• L'obésité est une maladie neurocomportementale

    Une anomalie génétique qui s'exprime dans le cerveau est à l'origine de certains cas d'obésité.

    Questions à Philippe Froguel, généticien. Il dirige le département de médecine génomique de l'Imperial College, à Londres, et l'équipe CNRS " génomique et physiologie moléculaire des maladies métaboliques ", à Lille.


    Vous venez de mettre en évidence une nouvelle cause d’obésité. De quoi s’agit-il ?
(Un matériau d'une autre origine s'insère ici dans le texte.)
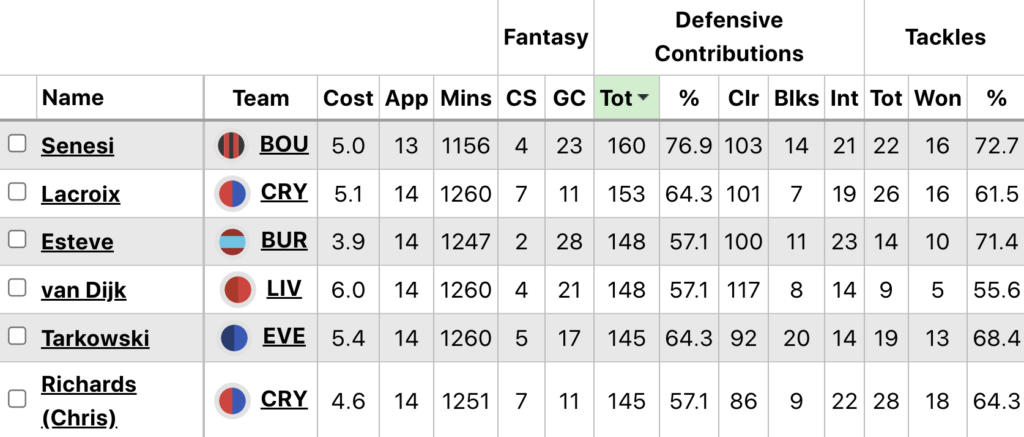This screenshot has width=1024, height=437.
Task: Sort players by the Name header
Action: 73,98
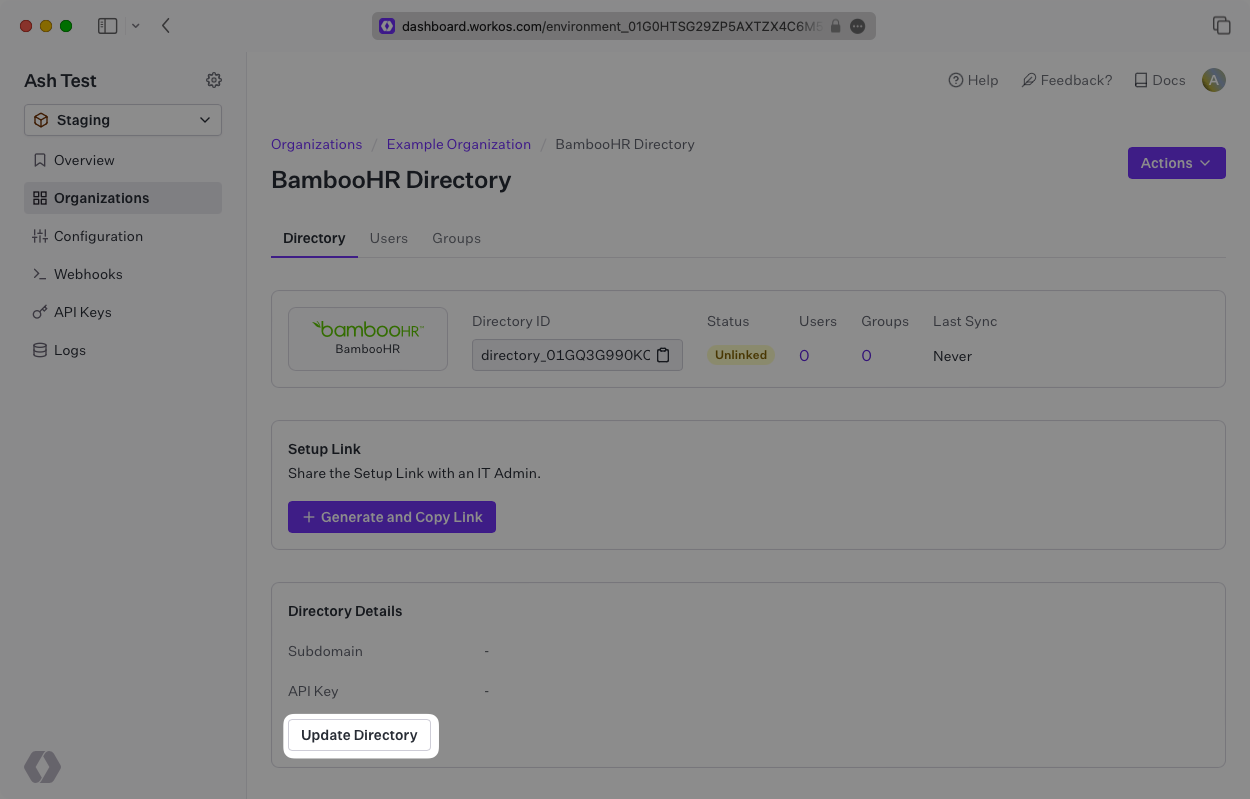Open the tab overview icon in browser
Image resolution: width=1250 pixels, height=799 pixels.
point(1221,26)
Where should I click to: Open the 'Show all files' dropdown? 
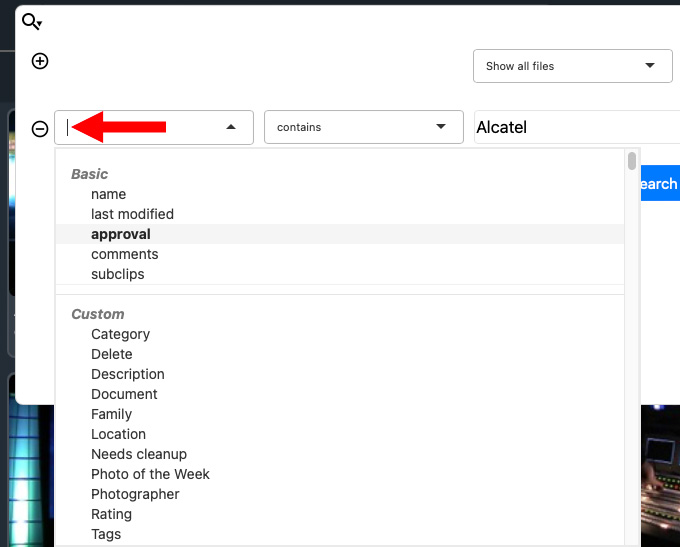pyautogui.click(x=572, y=66)
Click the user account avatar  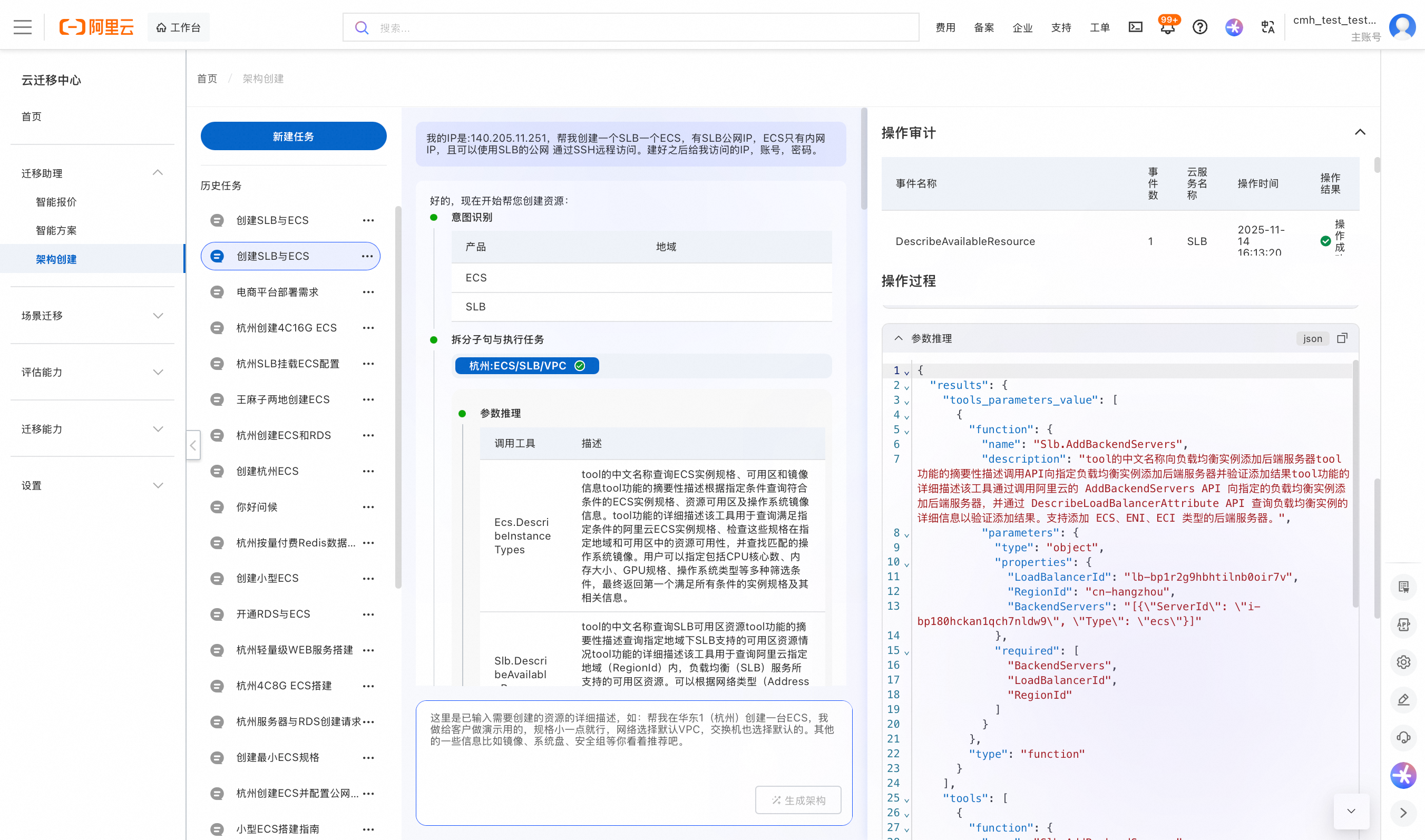1402,26

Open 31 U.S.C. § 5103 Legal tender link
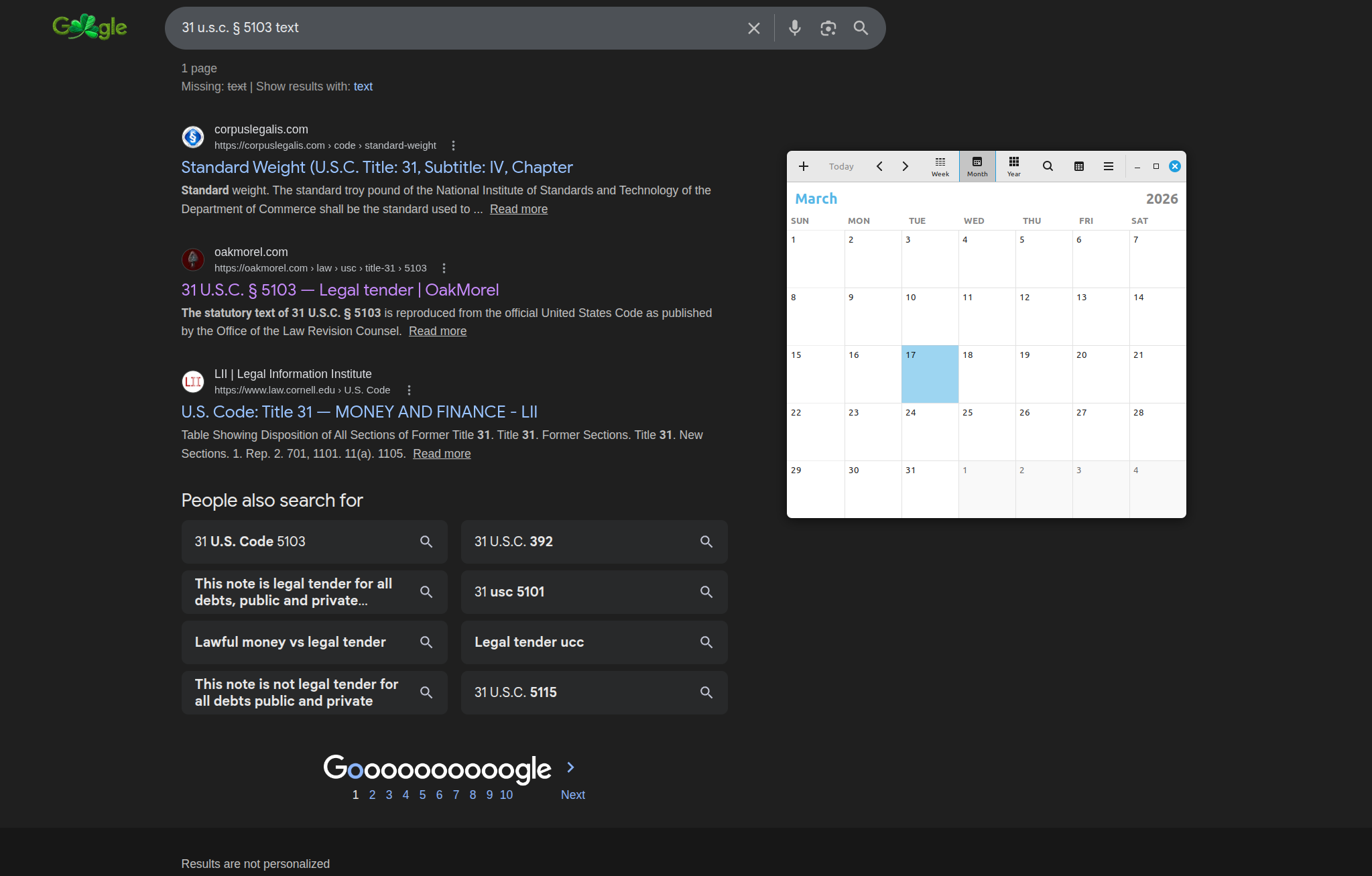340,290
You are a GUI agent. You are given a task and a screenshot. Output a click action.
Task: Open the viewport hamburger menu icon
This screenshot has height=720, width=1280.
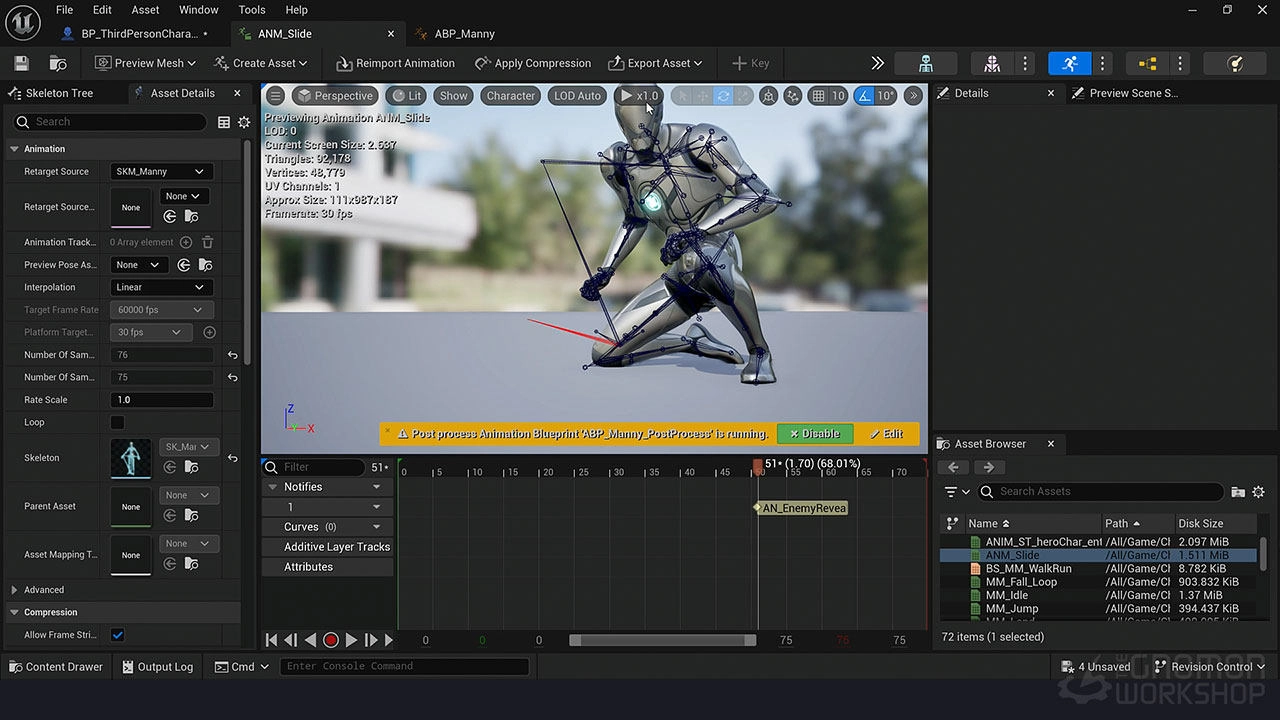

    P.F. Nous avons découvert qu’une forme d’obésité était liée à la disparition d’un fragment de chromosome, le chromosome 16, et des 30 gènes qu’il porte. Les personnes concernées présentent une seule copie de ces gènes au lieu des deux habituelles. Leur risque de développer un surpoids est alors multiplié par 50. Cette anomalie explique 1 % des cas d’obésités.

     

    Comment l'avez-vous découverte ?

    P.F. En bousculant la façon dont on recherche les causes génétiques de l’obésité. Pendant une dizaine d’années, on a postulé que les maladies fréquentes étaient liées à des mutations ponctuelles dans le génome, affectant un ou plusieurs gènes. On a ainsi trouvé 6 ou 7 gènes impliqués dans les formes simples de l’obésité, dites monogéniques, et environ une vingtaine de gènes à effet faible, impliqués dans l’obésité où plusieurs gènes interviennent simultanément. Mais cela n’expliquait pas toute l’héritabilité liée à cette maladie. Nous avons proposé de travailler autrement, en nous intéressant aux gènes présents dans le génome en un seul exemplaire au lieu de deux.

     

    Ce cas est-il fréquent ?

    P.F. Très ! Quand on observe notre génome, on se rend compte que de nombreux fragments de chromosomes sont absents, avec les gènes qu’ils portent. C’est ce qu’on appelle des délétions. J’ai proposé qu’elles puissent jouer un rôle dans l’obésité et le diabète. Pour les trouver, nous avons étudié le génome d’enfants souffrant d’une obésité sévère, avec retard mental. Une fois la petite délétion du chromosome 16 repérée, nous avons cherché avec quelle fréquence elle apparaissait dans le génome de 16 000 individus normaux. 19 personnes en était porteuses. Toutes étaient obèses, sans présenter de retard mental particulier. Bien sûr, cela n’explique pas tous les cas d’obésité. Mais c’est une preuve que la modification du nombre de copies de gènes peuvent entraîner des maladies communes - et pas seulement des syndromes comme la trisomie 21 - et qu’on peut les trouver en partant de cas extrêmes. Nous appliquons actuellement cette méthode pour chercheur de nouvelles causes au diabète et à certaines maladies psychiatriques.

     

    Quel est le rôle des 30 gènes touchés par cette délétion?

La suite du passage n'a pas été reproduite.